— DATA TO EXAMINE —
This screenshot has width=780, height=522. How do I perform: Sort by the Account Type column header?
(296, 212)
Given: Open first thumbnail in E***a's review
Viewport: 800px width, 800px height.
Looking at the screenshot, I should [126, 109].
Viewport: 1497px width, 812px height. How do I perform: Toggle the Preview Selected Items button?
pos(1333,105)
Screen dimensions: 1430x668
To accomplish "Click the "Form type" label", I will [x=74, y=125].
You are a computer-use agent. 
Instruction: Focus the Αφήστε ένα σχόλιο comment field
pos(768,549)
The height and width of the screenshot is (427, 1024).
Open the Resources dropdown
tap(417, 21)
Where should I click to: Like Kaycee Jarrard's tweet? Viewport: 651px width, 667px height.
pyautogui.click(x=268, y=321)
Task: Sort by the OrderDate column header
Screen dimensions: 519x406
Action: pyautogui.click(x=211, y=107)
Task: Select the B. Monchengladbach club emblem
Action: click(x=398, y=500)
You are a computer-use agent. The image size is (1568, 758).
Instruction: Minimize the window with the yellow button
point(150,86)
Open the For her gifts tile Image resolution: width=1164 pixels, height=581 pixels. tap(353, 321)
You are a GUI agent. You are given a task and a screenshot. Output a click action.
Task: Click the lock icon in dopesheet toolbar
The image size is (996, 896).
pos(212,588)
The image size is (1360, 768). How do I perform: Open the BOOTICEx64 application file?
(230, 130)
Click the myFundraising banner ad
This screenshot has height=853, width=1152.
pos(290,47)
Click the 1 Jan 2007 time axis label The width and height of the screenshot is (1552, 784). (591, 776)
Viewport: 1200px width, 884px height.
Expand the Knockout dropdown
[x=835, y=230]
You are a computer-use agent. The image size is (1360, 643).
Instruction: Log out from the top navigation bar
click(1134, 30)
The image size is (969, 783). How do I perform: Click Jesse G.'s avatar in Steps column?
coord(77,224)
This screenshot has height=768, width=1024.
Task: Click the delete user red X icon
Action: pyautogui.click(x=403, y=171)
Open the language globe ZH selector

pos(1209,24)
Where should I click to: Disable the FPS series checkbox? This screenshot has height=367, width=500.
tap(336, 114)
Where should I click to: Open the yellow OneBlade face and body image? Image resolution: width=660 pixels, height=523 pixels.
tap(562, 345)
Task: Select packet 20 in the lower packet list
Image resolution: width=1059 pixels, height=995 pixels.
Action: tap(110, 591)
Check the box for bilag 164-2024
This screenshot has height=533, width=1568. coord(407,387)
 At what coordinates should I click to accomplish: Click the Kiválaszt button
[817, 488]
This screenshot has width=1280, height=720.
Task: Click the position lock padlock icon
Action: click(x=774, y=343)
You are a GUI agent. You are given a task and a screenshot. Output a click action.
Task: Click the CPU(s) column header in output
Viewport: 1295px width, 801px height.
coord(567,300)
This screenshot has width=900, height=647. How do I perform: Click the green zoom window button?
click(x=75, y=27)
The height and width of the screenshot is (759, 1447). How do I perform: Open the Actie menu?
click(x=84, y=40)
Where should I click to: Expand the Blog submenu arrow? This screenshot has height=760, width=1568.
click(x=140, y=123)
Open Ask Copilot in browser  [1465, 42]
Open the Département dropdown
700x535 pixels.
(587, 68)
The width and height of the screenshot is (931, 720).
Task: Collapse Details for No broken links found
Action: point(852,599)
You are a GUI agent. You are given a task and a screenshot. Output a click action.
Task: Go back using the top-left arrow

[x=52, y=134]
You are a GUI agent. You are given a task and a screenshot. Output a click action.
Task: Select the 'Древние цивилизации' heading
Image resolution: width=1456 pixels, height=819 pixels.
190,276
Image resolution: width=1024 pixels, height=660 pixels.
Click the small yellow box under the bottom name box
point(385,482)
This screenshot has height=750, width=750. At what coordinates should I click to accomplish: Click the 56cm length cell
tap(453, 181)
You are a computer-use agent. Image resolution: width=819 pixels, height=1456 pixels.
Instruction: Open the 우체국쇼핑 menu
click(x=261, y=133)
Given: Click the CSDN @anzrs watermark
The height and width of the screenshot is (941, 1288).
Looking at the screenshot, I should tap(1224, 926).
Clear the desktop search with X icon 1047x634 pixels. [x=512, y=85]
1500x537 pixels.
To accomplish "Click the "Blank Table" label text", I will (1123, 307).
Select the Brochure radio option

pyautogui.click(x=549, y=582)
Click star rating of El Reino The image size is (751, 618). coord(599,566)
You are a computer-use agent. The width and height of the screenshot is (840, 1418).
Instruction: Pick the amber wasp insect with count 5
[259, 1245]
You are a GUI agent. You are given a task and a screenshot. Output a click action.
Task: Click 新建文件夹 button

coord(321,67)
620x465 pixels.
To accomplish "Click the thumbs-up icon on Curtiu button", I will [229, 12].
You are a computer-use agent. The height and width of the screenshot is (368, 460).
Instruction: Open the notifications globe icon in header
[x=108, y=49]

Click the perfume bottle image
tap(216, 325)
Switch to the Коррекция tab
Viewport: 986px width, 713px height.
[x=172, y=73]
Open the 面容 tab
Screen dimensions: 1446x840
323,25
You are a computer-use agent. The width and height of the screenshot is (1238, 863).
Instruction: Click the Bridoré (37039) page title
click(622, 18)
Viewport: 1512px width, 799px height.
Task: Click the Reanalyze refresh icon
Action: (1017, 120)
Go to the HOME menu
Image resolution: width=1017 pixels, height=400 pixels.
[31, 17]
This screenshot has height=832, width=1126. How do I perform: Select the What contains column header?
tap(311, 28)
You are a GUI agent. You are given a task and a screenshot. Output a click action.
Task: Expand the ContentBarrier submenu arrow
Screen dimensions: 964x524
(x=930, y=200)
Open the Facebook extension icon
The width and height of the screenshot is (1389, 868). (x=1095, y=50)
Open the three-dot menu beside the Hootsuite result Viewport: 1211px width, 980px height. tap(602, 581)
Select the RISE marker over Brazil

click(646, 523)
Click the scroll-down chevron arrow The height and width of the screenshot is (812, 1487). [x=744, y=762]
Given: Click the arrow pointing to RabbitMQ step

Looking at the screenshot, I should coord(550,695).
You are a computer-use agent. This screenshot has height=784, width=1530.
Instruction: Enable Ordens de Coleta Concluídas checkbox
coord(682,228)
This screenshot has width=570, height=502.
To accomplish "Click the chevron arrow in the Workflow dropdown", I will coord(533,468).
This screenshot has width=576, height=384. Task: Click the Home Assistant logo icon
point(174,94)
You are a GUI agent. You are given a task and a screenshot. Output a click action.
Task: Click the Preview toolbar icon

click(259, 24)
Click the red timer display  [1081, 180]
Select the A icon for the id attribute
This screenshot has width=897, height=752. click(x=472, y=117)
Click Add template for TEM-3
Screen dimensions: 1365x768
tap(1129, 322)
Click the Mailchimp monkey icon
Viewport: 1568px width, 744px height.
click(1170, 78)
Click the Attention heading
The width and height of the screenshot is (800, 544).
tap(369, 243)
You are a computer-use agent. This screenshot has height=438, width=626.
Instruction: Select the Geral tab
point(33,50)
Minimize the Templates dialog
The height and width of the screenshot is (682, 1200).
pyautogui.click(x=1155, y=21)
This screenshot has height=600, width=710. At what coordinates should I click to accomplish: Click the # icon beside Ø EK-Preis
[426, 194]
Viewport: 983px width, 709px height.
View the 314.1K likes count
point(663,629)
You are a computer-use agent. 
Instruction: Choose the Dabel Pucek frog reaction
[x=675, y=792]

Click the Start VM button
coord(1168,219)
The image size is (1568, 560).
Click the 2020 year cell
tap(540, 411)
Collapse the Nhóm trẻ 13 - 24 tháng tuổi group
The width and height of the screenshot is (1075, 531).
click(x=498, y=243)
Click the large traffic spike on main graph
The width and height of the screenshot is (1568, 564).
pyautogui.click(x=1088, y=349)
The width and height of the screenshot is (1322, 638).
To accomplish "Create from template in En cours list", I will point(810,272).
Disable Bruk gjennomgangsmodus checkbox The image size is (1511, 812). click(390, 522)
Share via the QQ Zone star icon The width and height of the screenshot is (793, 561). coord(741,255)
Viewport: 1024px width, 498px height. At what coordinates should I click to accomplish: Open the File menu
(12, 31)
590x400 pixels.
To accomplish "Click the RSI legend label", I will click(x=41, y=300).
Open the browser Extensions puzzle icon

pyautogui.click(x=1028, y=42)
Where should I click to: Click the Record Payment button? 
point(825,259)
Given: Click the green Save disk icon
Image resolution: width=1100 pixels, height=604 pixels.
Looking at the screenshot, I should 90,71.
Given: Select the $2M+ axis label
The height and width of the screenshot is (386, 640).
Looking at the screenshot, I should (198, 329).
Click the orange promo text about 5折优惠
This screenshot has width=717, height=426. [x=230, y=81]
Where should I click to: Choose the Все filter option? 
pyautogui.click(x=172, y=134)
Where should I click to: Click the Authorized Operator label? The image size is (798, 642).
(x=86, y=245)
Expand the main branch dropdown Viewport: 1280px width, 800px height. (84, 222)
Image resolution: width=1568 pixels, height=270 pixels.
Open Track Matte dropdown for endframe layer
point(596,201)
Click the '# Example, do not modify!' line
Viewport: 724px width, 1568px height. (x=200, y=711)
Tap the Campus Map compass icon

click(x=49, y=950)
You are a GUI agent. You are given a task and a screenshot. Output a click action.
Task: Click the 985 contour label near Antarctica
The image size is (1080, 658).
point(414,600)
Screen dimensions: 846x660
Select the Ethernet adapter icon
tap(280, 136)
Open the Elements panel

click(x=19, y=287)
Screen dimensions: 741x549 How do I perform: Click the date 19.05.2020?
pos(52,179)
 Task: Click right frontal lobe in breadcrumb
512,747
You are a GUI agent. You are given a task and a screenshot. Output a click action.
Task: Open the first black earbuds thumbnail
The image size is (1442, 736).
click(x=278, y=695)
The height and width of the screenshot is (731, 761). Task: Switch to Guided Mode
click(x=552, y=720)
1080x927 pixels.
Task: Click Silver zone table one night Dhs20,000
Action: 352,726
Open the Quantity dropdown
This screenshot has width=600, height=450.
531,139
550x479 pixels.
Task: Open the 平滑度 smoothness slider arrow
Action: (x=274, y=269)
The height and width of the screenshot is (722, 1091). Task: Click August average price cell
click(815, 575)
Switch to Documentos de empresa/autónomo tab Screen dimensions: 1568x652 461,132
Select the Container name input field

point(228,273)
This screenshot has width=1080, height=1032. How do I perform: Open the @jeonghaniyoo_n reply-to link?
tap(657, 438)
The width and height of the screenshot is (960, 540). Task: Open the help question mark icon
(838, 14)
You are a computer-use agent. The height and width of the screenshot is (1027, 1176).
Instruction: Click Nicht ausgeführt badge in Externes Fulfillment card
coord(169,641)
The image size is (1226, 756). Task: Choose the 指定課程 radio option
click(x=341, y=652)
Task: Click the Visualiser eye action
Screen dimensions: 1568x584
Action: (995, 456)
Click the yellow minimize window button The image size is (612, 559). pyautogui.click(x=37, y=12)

— YOUR OBJECTIVE —
Reproduce exactly the line bearing "The image size is (1226, 756)." and all the lines that come after it in the records above; add nothing.

— THE ANSWER —
The image size is (1226, 756). Task: Choose the 指定課程 radio option
click(x=341, y=652)
Task: Click the Visualiser eye action
Screen dimensions: 1568x584
Action: (995, 456)
Click the yellow minimize window button The image size is (612, 559). pyautogui.click(x=37, y=12)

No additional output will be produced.